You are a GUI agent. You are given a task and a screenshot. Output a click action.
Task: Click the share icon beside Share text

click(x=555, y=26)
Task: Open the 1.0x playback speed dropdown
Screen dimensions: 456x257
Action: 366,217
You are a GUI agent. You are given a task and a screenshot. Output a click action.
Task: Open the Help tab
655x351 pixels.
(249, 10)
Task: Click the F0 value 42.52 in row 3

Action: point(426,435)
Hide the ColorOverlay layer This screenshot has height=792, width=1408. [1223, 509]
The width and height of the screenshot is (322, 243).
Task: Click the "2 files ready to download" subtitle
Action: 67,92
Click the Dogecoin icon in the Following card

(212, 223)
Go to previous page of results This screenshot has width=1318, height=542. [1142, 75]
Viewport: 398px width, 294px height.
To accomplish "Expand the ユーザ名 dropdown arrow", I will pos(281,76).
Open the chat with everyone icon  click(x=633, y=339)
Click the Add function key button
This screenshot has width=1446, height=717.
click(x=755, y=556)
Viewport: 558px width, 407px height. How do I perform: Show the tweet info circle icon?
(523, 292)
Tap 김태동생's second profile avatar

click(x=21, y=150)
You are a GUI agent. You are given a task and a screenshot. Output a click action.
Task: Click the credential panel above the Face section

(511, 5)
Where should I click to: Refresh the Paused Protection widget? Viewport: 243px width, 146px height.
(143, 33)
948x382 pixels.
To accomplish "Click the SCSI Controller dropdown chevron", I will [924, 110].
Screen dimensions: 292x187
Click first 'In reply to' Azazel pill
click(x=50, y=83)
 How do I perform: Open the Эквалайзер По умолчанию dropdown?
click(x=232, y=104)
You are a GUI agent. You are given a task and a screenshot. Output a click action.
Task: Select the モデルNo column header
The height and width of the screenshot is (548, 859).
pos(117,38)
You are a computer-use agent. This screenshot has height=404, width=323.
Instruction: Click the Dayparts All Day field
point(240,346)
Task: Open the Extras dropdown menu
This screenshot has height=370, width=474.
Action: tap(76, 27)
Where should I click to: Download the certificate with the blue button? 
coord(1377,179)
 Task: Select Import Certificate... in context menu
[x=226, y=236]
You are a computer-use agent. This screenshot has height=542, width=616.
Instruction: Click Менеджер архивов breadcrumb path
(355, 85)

> Task to carry out
Exactly the lines from the one containing "The height and" through the end of the listing should be reproduced, both ends included and nothing more.

> Answer for the task
The height and width of the screenshot is (548, 859).
pos(117,38)
You are a computer-use agent. This screenshot has height=404, width=323.
Instruction: Click the Dayparts All Day field
point(240,346)
Task: Open the Extras dropdown menu
This screenshot has height=370, width=474.
Action: tap(76, 27)
Where should I click to: Download the certificate with the blue button? 
coord(1377,179)
 Task: Select Import Certificate... in context menu
[x=226, y=236]
You are a computer-use agent. This screenshot has height=542, width=616.
Instruction: Click Менеджер архивов breadcrumb path
(355, 85)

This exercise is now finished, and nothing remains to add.